▶ **How to complete this task**: When a line in the data below includes "will", pick it out and copy it.

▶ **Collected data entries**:
──────────

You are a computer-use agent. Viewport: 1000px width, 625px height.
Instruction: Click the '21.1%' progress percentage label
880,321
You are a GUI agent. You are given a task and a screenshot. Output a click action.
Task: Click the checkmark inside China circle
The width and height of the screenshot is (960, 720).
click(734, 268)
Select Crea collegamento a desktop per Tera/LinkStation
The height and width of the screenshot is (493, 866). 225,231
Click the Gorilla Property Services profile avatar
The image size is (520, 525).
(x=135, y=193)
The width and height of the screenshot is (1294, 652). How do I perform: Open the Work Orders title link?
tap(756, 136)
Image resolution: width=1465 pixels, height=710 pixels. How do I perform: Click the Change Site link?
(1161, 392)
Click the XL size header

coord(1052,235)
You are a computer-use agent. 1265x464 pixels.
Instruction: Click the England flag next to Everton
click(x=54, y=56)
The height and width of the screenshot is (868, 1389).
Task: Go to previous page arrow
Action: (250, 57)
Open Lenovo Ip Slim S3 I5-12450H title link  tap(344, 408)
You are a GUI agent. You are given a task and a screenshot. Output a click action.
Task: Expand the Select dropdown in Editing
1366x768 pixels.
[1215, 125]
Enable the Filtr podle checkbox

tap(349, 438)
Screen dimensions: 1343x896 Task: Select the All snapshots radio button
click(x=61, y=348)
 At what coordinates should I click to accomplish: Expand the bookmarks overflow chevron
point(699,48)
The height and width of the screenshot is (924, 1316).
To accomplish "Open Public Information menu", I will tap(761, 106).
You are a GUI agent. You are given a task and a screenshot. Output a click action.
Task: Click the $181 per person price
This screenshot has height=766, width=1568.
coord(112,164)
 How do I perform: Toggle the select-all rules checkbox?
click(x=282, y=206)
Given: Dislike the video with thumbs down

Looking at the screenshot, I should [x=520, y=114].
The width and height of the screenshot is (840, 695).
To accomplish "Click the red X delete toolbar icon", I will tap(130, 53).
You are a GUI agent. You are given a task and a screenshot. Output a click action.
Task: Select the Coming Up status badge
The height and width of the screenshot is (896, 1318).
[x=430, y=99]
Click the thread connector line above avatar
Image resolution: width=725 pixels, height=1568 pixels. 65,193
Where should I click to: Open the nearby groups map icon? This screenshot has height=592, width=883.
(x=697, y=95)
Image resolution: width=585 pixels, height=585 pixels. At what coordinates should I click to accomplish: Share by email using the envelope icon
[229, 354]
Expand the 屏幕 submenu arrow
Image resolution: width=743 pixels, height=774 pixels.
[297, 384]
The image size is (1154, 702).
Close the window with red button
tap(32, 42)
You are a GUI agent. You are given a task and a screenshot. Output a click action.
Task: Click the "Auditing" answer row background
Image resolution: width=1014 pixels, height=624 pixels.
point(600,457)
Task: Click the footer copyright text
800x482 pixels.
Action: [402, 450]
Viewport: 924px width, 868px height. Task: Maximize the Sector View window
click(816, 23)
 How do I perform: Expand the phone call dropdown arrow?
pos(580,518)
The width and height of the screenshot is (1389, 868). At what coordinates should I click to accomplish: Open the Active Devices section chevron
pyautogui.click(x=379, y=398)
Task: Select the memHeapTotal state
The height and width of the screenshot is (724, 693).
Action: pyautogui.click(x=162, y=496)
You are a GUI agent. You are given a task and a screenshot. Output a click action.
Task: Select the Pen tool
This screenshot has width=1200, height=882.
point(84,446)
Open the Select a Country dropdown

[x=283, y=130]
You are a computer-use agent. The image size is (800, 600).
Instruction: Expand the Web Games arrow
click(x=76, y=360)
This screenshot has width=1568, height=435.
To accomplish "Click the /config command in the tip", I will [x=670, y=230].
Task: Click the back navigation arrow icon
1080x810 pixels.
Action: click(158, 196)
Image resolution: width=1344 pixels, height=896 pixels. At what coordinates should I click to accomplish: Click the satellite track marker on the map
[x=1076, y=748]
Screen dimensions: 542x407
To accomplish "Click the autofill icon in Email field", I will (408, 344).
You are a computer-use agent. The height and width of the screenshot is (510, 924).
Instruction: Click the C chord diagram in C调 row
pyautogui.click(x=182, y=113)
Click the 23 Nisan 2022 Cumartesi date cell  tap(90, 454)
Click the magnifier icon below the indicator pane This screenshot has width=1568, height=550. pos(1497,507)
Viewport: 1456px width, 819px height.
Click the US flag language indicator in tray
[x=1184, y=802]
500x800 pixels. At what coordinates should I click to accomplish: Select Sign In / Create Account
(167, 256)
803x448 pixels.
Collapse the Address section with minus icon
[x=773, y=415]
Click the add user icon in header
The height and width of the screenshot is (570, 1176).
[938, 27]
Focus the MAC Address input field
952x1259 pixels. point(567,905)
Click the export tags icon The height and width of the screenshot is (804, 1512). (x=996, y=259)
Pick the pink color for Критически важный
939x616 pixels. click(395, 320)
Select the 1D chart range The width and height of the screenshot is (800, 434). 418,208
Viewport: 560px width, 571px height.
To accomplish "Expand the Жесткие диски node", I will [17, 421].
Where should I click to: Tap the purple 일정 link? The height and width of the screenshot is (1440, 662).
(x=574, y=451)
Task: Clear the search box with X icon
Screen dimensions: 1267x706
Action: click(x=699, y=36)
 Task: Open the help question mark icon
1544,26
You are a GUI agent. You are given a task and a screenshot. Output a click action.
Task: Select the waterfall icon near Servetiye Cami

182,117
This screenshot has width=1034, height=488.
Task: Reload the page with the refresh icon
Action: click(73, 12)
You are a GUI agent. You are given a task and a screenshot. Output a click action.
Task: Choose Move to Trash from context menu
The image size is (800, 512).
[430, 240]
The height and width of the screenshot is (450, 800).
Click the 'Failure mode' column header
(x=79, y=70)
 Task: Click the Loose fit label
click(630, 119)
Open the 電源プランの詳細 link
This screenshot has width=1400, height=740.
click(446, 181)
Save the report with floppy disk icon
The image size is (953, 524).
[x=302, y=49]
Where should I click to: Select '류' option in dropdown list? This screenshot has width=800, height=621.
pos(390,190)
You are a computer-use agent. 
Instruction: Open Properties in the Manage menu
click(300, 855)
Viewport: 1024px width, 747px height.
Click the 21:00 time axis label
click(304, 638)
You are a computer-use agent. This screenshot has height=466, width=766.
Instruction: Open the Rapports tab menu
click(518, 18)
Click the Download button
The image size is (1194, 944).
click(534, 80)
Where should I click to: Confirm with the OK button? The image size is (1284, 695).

──────────

▶ **Exercise result**:
To accomplish "Open Public Information menu", I will tap(761, 106).
To accomplish "Click the red X delete toolbar icon", I will tap(130, 53).
To accomplish "Click the /config command in the tip", I will [x=670, y=230].
To accomplish "Click the autofill icon in Email field", I will (408, 344).
To accomplish "Expand the Жесткие диски node", I will [17, 421].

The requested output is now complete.